NEW YORK—Six New York City Democrats requested that U.S. Attorney General Eric Holder open a federal investigation of the death of Staten Island resident Eric Garner in police custody, and inquire whether the NYPD’s “broken windows” policing violates the civil rights of the city’s minority communities.
“We will never forget the reckless disregard for Eric’s humanity shown by the officers and first responders that led to his demise,” said Congresswoman Yvette Clarke, a signatory of the letter to Holder.
“The death of Eric Garner demonstrates a fundamental flaw of the policing in NYC today, some of the policies, particularly the broken windows approach, which is just a cousin to stop-and-frisk,” Clarke continued.
— Yvette D. Clarke (@YvetteClarke) August 14, 2014
Congressmen Charlie Rangel, Jose Serrano, Hakeem Jeffries, Gregory Meeks, and Nydia Velazquez were the other signatories of the letter.

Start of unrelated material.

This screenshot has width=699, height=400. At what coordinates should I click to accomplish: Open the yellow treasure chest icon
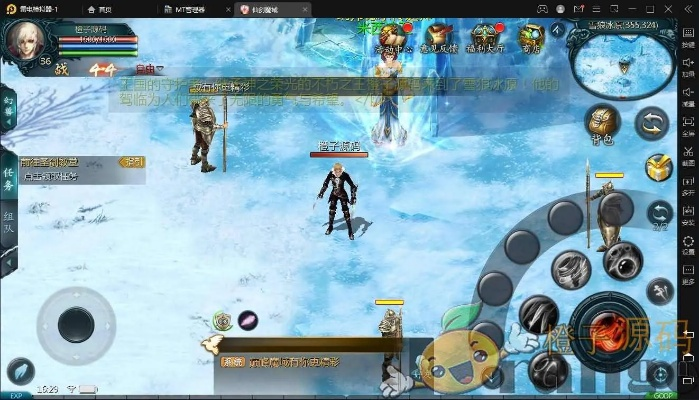pos(657,167)
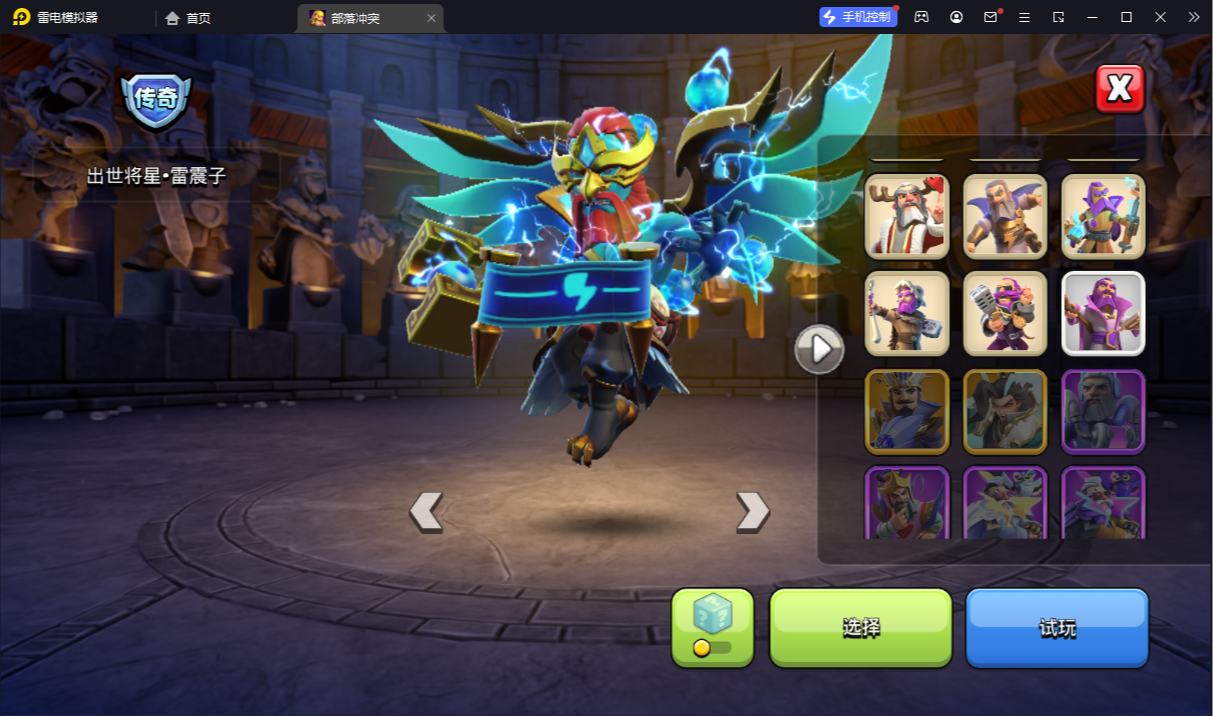Select the purple-hooded warden with blue staff
The height and width of the screenshot is (716, 1213).
(x=1102, y=216)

Congressman Jeffries argued that a federal investigation was needed because of the institutional bias the Staten Island District Attorney has with regards to the city’s police department.
“The local DA relies on the police department to make its cases,” he said. “The FBI would be a more impartial enforcement agency to conduct the investigation.”

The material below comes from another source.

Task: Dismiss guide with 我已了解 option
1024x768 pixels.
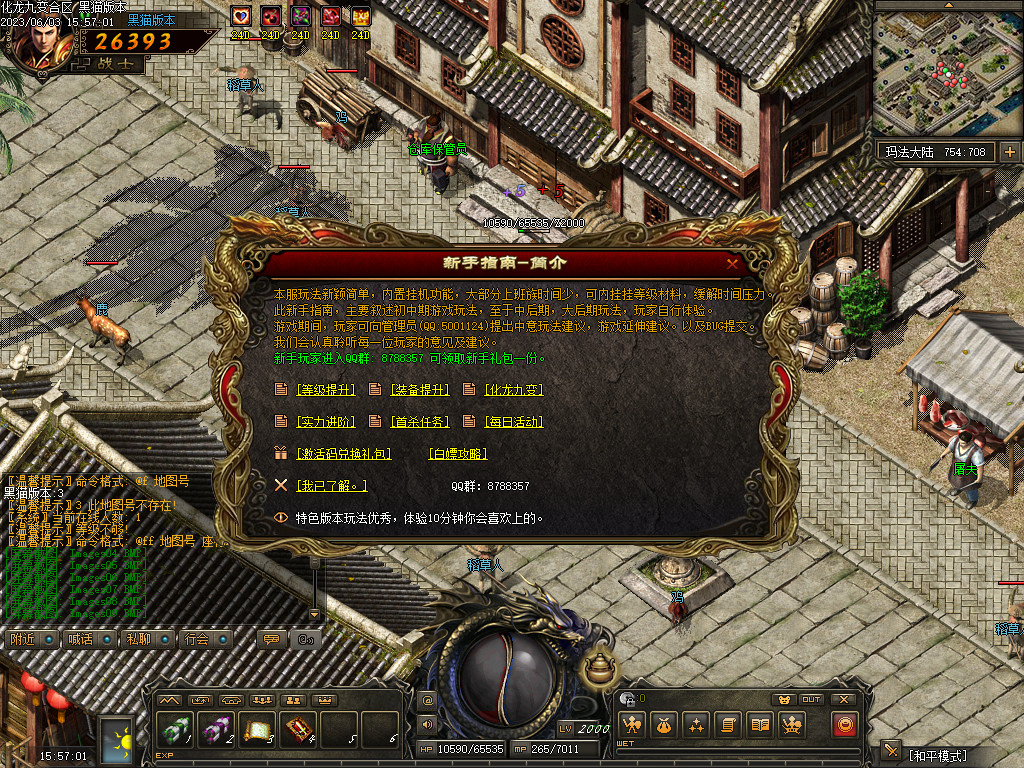Action: tap(332, 486)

As an example of bias, Jeffries cited a string of high-profile cases from the 1980s and 1990s where police officers accused of killing civilians were acquitted in state courts.

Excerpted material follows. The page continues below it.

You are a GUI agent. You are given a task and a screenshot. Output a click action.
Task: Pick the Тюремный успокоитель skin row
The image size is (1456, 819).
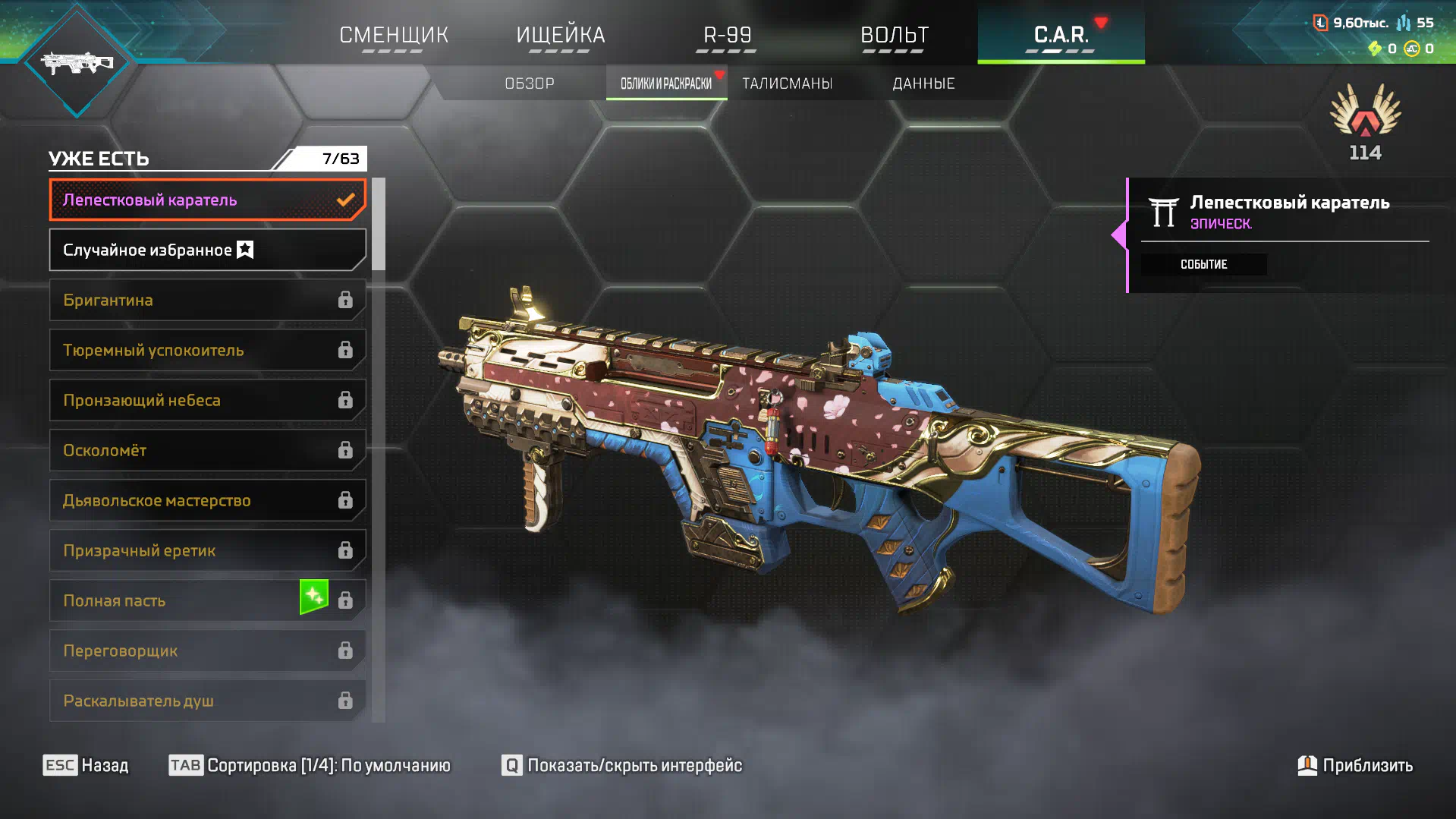[207, 350]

“Officer Livoti was acquitted in New York State Court; it wasn’t until the Department of Justice stepped in that Francis Livoti was held to the account for the death of Anthony Baez,” Jeffries said.
Baez was a 29-year old security guard when he was fatally shot by NYPD officer Francis Livoti in an arrest in 1994.
Letter to Attorney General Eric H. Holder Jr.
Broken Windows Policing
The police department’s “broken windows” crackdown on minor offenses is the secondary target of the letter, which alleges that the policy discriminates against minority communities in the city. The letter cited in a footnote a recent New York Daily News analysis of summonses for minor violations.
“I’m calling for DOJ inquiry into whether broken windows policing are violating the civil rights of communities of color across the city,” said Jeffries.
Jeffries is a member of the House Judiciary Committee, which has a task force on over-criminalization in America. The congressman said he would make sure “broken windows is part of that inquiry.”
However, none of the signatories at the press conference promoting the letter—Jeffries, Clarke, and Meeks—were willing to call for the resignation of NYPD commissioner William Bratton, considered the architect of the “broken windows” policy, which he introduced in the NYPD in the 1990s.
“I’m not calling for commissioner Bratton to step down,” Jeffries said, adding that the commissioner is a “talented law enforcement professional.”
Missing too, were criticism of Mayor Bill de Blasio, who has stood by the police commissioner after the public outcry over Garner’s death, which many attribute to broken windows policing.
In a press conference on August 13, de Blasio, when asked whether published reports of his willingness to sack Bratton to bridge relations with Al Sharpton was true, reaffirmed his support for the commissioner.
“I have a high-pain threshold when it comes to untruths being told in print, but this is ludicrous. It’s inappropriate. It’s idiotic,” the mayor said. “I don’t know how many times I’ve said we have the finest police leader in the United States—and I believe that in my heart. I think Bill Bratton is doing an extraordinary job.”
De Blasio had previously welcomed a federal investigation of the Garner case, saying the city would “absolutely cooperate,” but also said he believed the Staten Island DA would “do their investigations effectively.”